HOW TO COMPLETE THIS TASK:
Could you reproduce all the entries under this sentence exactly, leaving the images aside?
PROVIDED DATA Block Start
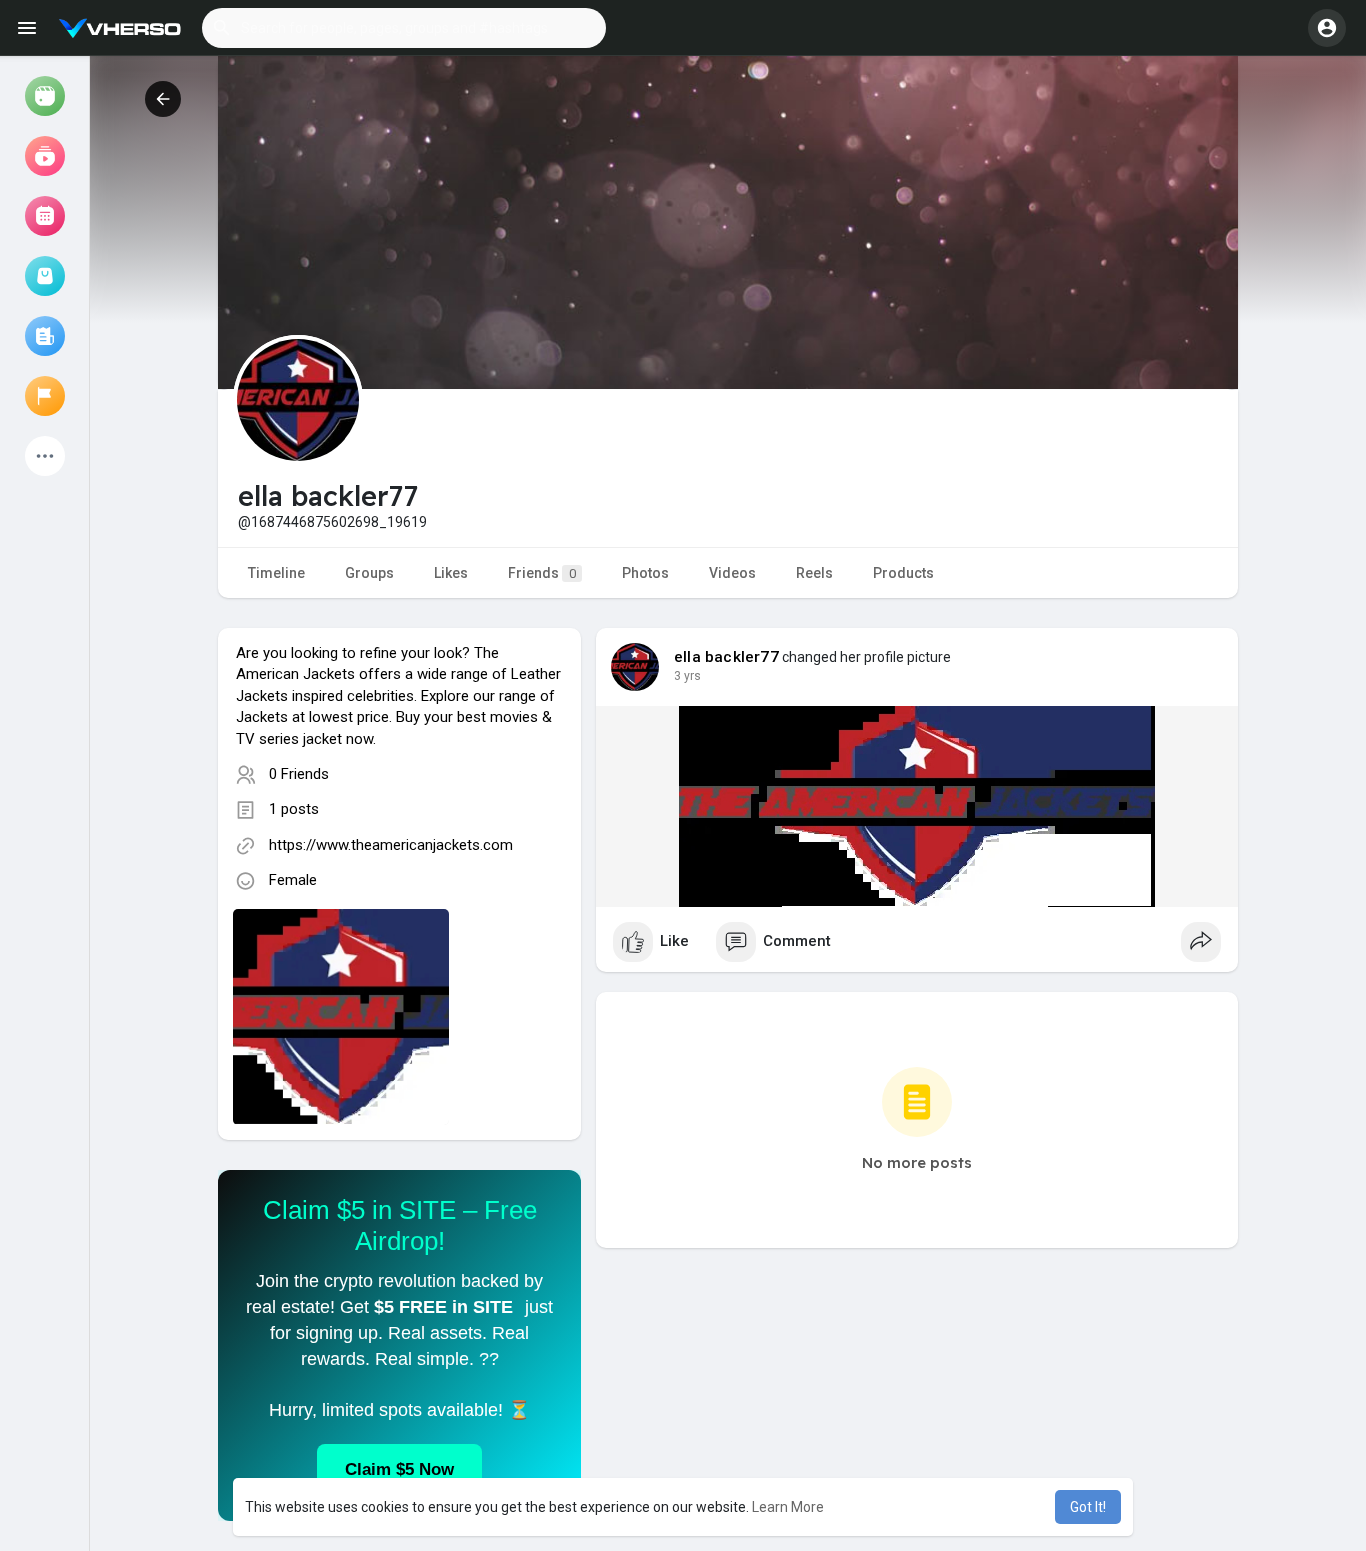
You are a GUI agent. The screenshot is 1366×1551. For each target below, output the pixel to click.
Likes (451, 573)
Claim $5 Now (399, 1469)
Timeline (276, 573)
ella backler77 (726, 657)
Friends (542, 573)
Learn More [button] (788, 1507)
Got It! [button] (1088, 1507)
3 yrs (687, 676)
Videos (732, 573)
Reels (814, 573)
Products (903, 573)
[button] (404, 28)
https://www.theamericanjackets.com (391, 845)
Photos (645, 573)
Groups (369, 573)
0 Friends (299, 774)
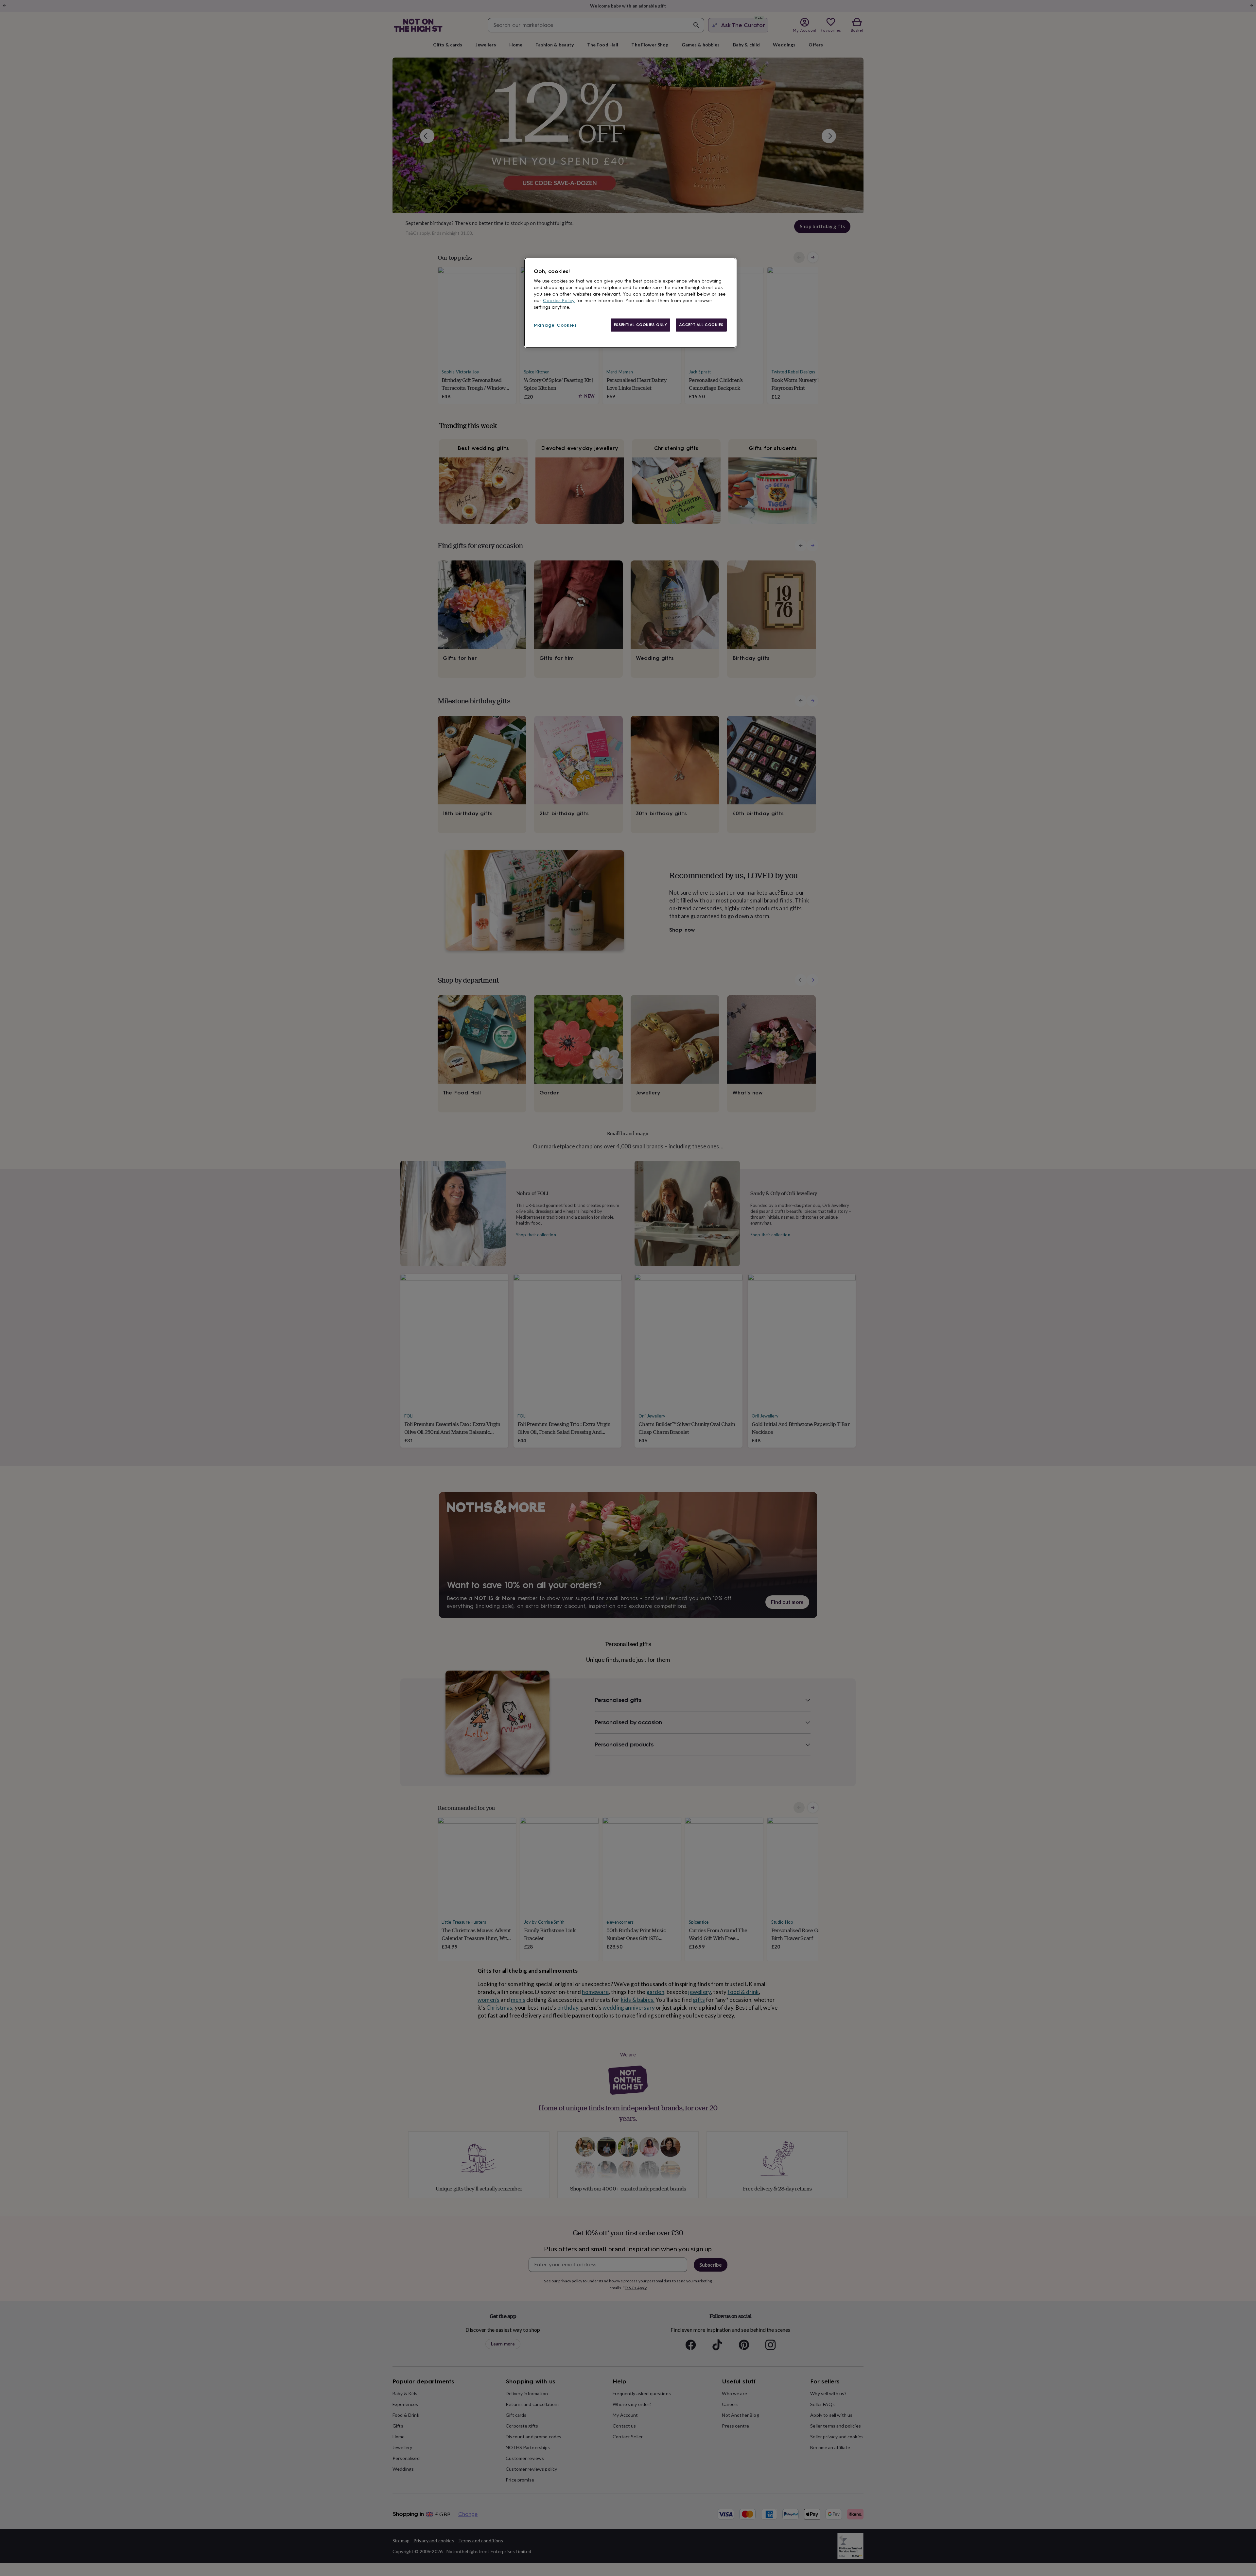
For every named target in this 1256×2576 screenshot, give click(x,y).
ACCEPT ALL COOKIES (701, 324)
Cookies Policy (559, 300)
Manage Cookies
PROVIDED DATA Block End
WRITTEN SOLUTION:
You are a GUI agent. The screenshot is 1366×1551. For each target below, output the pixel to click.
Likes (451, 573)
Claim $5 Now (399, 1469)
Timeline (276, 573)
ella backler77 (726, 657)
Friends (542, 573)
Learn More [button] (788, 1507)
Got It! [button] (1088, 1507)
3 yrs (687, 676)
Videos (732, 573)
Reels (814, 573)
Products (903, 573)
[button] (404, 28)
https://www.theamericanjackets.com (391, 845)
Photos (645, 573)
Groups (369, 573)
0 Friends (299, 774)
For every named target in this 1256×2576 screenshot, give click(x,y).
ACCEPT ALL COOKIES (701, 324)
Cookies Policy (559, 300)
Manage Cookies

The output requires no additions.